Items from a dataset:

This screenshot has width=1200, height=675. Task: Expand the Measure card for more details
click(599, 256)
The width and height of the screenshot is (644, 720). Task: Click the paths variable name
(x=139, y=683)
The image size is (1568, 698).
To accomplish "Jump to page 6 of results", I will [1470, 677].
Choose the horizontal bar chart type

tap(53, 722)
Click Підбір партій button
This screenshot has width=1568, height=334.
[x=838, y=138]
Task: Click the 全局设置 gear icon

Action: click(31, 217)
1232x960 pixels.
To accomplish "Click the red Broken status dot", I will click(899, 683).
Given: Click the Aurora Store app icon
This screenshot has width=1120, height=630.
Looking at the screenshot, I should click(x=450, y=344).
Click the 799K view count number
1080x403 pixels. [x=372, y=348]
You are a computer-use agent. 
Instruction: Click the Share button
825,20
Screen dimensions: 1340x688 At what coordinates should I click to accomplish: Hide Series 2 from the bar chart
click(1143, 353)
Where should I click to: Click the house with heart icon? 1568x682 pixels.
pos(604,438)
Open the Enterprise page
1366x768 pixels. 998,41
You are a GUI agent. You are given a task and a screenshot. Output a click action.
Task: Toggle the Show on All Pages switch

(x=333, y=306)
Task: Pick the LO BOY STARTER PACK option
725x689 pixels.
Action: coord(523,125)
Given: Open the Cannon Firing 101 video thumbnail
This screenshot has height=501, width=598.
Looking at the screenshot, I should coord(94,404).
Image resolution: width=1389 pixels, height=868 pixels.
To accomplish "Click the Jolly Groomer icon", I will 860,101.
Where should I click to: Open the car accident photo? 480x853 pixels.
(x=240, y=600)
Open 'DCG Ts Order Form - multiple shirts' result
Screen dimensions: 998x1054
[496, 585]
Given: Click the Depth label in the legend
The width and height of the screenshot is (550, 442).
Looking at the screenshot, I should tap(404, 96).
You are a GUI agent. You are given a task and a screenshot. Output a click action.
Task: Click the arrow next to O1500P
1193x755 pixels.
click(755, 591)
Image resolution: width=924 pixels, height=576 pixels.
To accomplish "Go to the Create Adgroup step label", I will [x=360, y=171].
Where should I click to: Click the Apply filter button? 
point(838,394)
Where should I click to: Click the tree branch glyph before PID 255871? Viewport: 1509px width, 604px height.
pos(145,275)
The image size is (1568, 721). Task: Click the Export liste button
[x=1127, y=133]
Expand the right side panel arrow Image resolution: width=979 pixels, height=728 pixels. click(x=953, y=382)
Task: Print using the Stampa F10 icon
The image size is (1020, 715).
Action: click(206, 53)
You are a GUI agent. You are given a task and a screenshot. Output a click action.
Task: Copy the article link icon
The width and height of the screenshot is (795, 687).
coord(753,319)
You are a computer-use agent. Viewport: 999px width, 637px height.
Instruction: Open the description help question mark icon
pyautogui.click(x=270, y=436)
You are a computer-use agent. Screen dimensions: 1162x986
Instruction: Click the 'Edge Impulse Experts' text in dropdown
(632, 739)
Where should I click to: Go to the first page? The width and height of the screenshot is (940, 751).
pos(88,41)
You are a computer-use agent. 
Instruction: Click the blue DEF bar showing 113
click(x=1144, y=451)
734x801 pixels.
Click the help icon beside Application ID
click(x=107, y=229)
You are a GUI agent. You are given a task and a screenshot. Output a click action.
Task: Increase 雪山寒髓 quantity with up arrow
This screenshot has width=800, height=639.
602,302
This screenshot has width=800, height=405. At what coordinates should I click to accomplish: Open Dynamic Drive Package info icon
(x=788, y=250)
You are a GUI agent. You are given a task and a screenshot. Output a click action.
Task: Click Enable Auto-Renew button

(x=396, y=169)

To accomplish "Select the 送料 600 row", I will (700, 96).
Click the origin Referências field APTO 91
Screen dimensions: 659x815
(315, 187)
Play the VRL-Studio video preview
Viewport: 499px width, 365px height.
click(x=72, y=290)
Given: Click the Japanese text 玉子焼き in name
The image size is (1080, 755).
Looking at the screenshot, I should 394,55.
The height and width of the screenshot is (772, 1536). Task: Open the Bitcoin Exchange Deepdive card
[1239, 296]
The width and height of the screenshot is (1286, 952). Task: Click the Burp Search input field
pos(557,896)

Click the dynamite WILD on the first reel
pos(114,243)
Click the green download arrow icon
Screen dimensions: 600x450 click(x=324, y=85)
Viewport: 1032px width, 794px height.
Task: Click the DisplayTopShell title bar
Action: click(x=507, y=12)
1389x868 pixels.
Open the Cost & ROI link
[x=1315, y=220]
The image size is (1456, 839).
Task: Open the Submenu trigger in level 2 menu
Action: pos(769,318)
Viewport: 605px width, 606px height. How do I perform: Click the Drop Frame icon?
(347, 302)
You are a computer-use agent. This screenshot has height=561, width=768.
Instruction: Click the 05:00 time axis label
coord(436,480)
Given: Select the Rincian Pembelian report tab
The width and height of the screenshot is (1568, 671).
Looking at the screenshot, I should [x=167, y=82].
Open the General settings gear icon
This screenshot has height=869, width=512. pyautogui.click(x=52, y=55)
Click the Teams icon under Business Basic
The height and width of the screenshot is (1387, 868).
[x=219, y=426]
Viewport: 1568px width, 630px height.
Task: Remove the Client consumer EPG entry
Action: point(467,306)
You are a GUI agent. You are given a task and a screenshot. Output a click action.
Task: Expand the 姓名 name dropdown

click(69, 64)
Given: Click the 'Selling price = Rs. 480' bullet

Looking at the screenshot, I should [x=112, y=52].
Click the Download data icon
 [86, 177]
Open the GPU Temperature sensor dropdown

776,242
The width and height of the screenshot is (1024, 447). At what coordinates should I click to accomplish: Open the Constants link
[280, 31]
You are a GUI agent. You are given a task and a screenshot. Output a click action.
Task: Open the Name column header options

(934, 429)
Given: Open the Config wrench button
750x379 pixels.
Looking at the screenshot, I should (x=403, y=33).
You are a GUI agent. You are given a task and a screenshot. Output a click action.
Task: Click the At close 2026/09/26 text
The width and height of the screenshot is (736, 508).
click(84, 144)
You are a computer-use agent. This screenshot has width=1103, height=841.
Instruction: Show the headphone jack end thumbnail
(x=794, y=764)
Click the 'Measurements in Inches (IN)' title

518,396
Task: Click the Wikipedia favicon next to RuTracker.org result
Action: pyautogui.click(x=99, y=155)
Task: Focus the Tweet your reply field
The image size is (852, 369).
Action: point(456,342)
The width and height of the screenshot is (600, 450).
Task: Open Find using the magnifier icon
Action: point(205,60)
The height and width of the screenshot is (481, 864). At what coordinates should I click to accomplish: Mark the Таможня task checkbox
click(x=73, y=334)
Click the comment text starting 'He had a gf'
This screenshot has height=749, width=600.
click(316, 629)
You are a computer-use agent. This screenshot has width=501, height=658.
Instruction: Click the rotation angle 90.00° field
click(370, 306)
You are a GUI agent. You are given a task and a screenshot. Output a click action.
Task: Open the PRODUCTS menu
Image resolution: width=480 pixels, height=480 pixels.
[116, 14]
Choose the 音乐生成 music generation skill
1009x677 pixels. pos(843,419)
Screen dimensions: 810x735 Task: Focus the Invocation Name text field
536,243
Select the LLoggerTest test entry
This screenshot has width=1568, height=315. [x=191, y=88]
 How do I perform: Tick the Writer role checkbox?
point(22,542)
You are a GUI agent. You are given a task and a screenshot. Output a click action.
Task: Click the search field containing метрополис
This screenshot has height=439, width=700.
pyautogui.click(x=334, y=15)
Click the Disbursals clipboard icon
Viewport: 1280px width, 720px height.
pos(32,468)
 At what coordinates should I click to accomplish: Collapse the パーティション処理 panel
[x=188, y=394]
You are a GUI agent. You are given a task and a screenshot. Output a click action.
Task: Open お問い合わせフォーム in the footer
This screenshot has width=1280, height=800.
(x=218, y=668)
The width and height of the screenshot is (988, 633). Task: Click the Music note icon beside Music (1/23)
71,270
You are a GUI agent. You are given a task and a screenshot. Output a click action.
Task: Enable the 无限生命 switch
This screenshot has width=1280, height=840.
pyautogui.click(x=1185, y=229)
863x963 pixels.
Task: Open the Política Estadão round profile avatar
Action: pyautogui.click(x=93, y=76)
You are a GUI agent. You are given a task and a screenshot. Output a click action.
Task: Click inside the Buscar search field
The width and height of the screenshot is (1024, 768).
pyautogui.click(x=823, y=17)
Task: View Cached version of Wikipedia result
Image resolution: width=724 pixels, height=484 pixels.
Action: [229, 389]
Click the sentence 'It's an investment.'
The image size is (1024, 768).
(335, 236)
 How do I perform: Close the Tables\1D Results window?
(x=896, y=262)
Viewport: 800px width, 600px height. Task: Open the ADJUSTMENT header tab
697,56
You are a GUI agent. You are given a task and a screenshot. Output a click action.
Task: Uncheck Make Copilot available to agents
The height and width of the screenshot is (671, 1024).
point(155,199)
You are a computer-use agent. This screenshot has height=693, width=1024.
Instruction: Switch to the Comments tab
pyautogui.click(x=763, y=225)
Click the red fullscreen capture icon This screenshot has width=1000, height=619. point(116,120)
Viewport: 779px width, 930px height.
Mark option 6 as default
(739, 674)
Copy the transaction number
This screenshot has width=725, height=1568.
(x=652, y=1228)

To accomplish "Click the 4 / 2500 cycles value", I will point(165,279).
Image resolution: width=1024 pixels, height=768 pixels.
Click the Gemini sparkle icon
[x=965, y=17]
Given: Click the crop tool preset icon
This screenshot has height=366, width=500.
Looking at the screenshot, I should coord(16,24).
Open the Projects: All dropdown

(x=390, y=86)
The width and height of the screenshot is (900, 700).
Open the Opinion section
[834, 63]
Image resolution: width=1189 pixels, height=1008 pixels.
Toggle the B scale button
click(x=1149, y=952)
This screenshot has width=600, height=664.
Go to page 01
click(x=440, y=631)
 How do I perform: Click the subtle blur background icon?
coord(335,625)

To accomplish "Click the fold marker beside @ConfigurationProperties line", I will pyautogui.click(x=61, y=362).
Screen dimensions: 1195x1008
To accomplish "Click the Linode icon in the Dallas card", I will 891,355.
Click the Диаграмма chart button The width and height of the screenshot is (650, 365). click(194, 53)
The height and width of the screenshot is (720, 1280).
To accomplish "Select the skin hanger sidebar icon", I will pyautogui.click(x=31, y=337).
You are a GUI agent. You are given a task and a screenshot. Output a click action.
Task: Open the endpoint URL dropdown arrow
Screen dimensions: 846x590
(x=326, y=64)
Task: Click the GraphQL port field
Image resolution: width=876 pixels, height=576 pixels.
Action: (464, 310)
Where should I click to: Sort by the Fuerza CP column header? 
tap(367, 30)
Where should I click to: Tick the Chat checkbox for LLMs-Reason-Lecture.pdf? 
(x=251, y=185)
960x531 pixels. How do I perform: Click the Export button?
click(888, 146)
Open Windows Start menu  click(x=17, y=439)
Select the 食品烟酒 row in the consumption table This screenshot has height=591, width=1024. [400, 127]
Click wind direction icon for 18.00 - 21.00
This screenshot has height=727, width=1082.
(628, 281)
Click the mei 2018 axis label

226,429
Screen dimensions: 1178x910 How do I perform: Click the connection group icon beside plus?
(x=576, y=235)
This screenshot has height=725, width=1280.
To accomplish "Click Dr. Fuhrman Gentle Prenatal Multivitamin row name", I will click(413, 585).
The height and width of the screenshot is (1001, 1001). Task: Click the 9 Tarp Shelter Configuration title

Your goal:
What is needed is each line from the records with the word "Copy" in it.

Answer section:
Task: Copy the article link icon
Copy the transaction number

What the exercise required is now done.